Source document
+--

Can you remember the last time an American independent shop attempted to design and develop an engine capable of winning the Indy 500?
When the IRL first organized in the mid-‘90s and decreed that all approved engine components be available to engine builders outside the factories — much like NASCAR’s game plan today — such diverse shops as Brayton, Comptech Machine, Katech, Roush, VDS, Menard and Speedway Engine Development scored open-wheel victories with the Oldsmobile Aurora V8. And legendary builder Ed Pink worked with the Nissan engines that fell under the early IRL rules. Of course, the IRL folded like a wet noodle a couple years later when Toyota and Honda whined that they would only lease complete engines — not develop parts for sale — and IndyCar racing became nothing more than another crate-engine program.
From left, Hans Hermann, Reeves Callaway and machinist Fuerher confer over one of the early HH V8 prototypes.
But all those original IRL engine maestros started with a platform developed by an automaker with considerable technical resources and manpower. They already had the block, heads and numerous other critical components for a starting point. What about an Indy 500 race-specific, clean-sheet engine design generated solely from small shop based in the U.S? And also, have that engine cast, machined, assembled and running on the dyno in 11 months?
Reeves Callaway at the dyno controls.
The answer is found in Connecticut where Callaway Cars is based.
Teaming with experienced engine developer Hans Hermann in the early ‘80s, Reeves Callaway set out to build a 2.6-liter turbocharged V8 that would challenge the Ford-Cosworth DFX — a derivative of the Cosworth DFV Formula 1 engine — that was dominating the American Champ Car racing scene.
“As an engineering company, we were really interested in showing our capabilities,” remembers Callaway, who eventually developed the celebrated Callaway twin-turbo Corvettes and other limited edition vehicles such as a twin-turbo Alfa Romeo. Callaway now produces upscale supercharged versions of the Corvette, Camaro and GM full-size pickup. “We thought there was an opportunity to make a serious Indy engine to the current specs.”
Recognizing Hans Hermann’s expertise
Designated as the HH V8 in recognition of Hans Hermann’s contributions, prototypes of the Callaway engine were making power consistent with the competition when the initial funding dried up.
“The problem with 1984 was that the economy was tanking with both the fuel crisis and the interest rates,” Callaway tells EngineLabs. “It became more difficult to raise money, which ultimately fuels engine development.”

+--

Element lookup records
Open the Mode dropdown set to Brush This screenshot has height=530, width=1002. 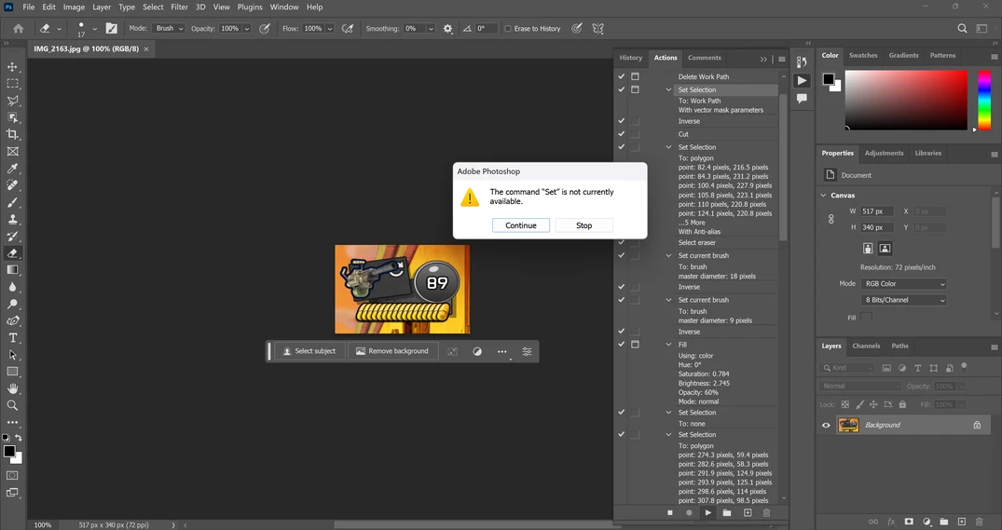click(169, 29)
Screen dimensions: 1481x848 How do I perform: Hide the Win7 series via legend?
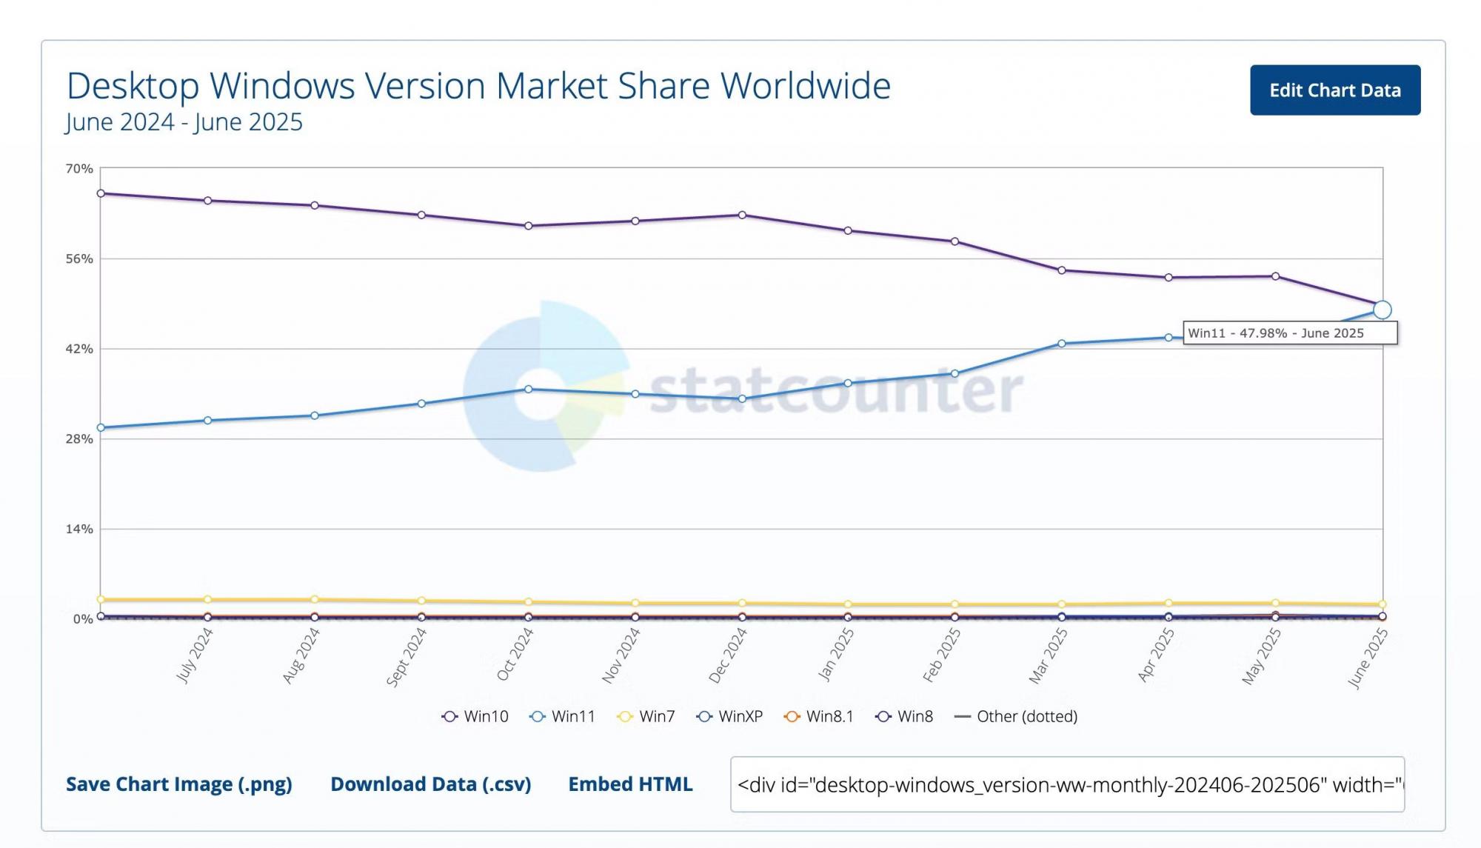[x=646, y=716]
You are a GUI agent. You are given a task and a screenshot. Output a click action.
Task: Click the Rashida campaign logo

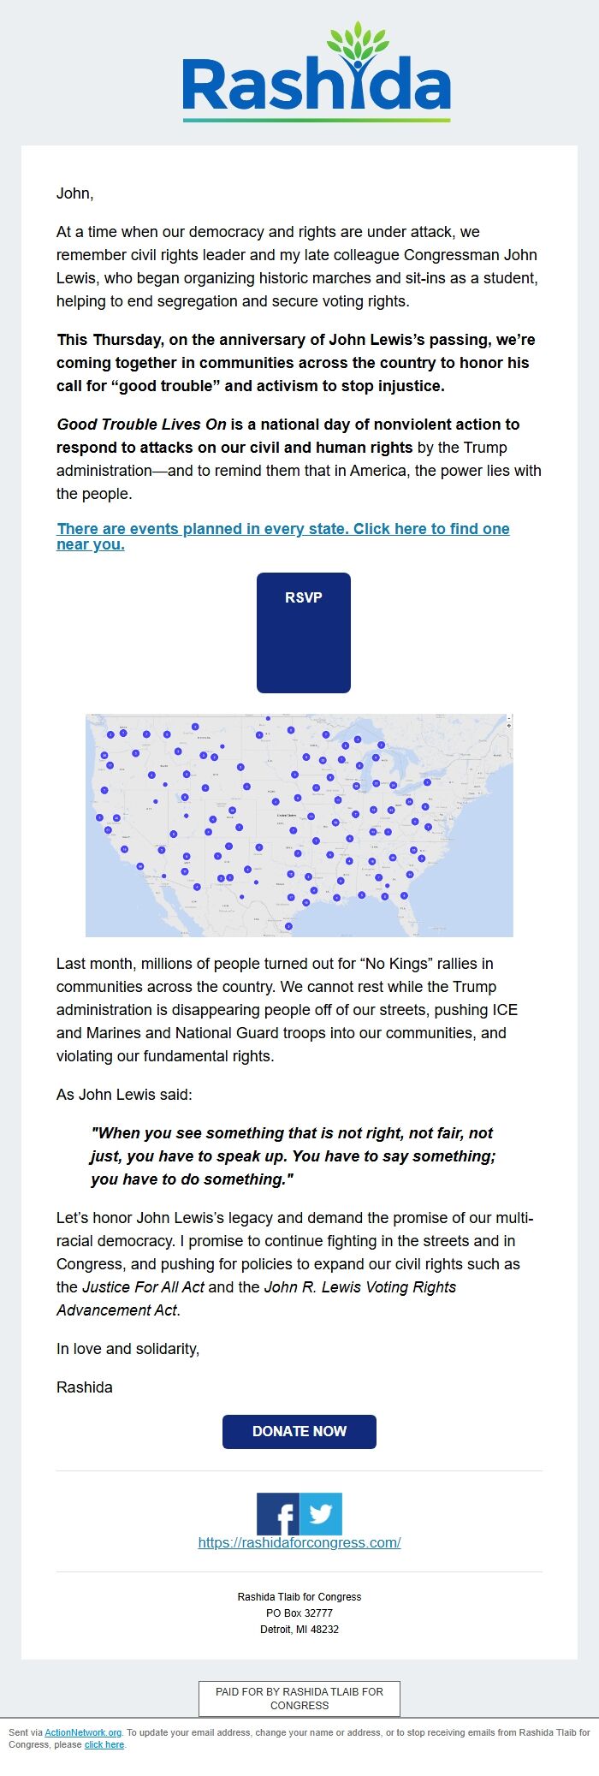coord(316,72)
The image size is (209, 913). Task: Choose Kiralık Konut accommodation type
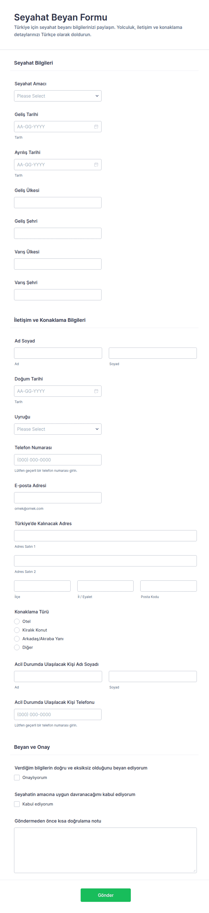(x=17, y=630)

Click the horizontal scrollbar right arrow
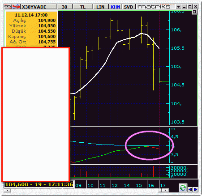click(x=165, y=190)
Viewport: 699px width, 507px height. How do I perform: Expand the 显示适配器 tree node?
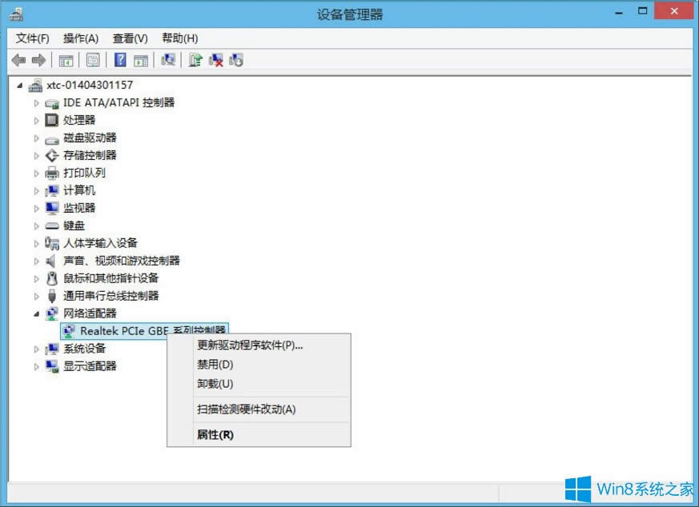[37, 365]
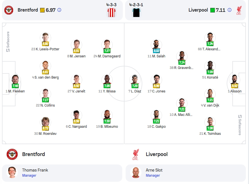Screen dimensions: 249x184
Task: Click Salah's 8.02 rating badge
Action: click(x=156, y=51)
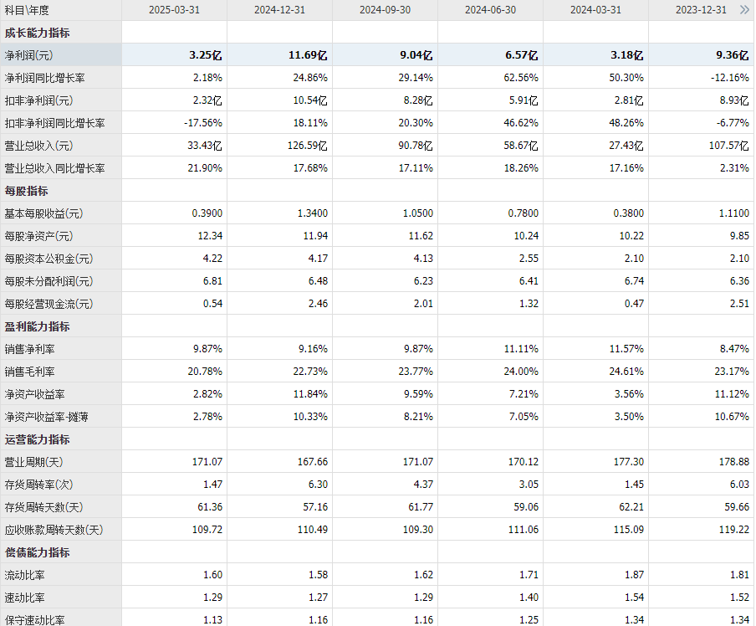Click the 偿债能力指标 section heading
This screenshot has height=626, width=756.
click(x=37, y=552)
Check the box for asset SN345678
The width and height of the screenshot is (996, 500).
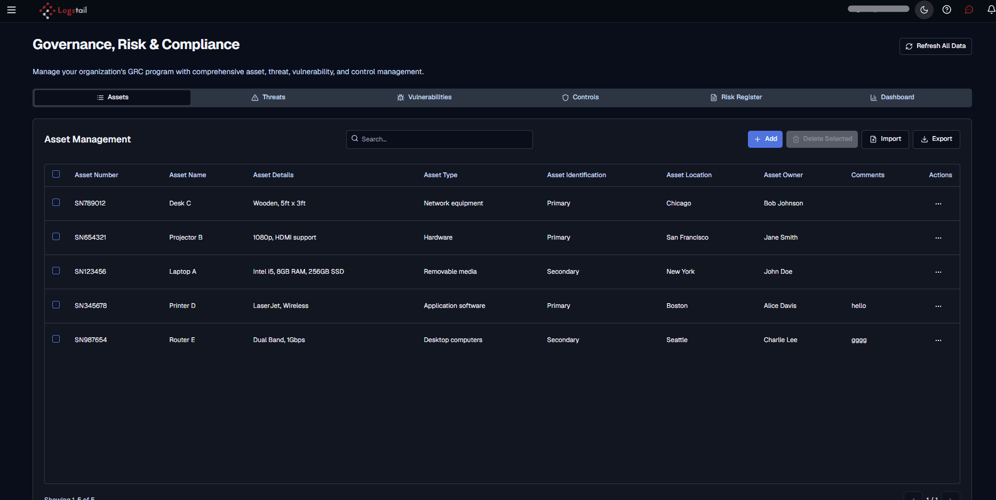[x=56, y=305]
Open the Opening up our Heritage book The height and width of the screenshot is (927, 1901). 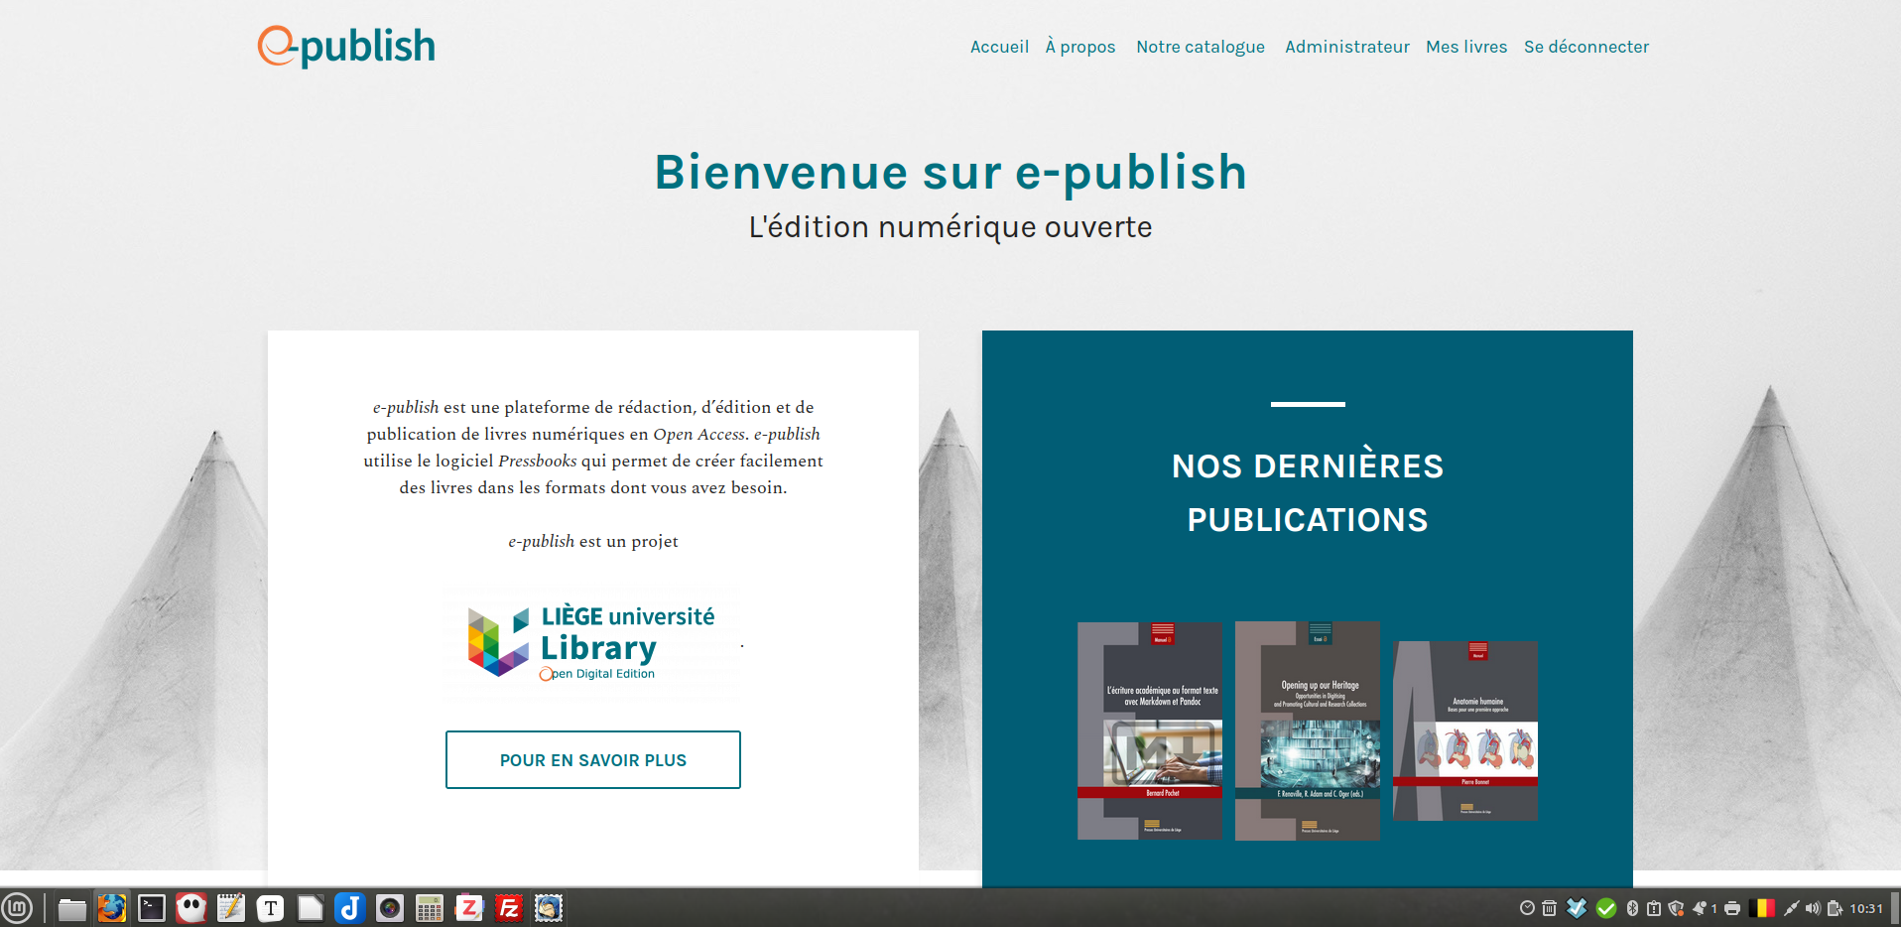click(1307, 730)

+--

Stated task
In the article on the Callaway Indy engine, which engine was dominating the American Champ Car racing scene when Reeves Callaway set out to build his 2.6-liter turbocharged V8?

Answer to the task
The Ford-Cosworth DFX.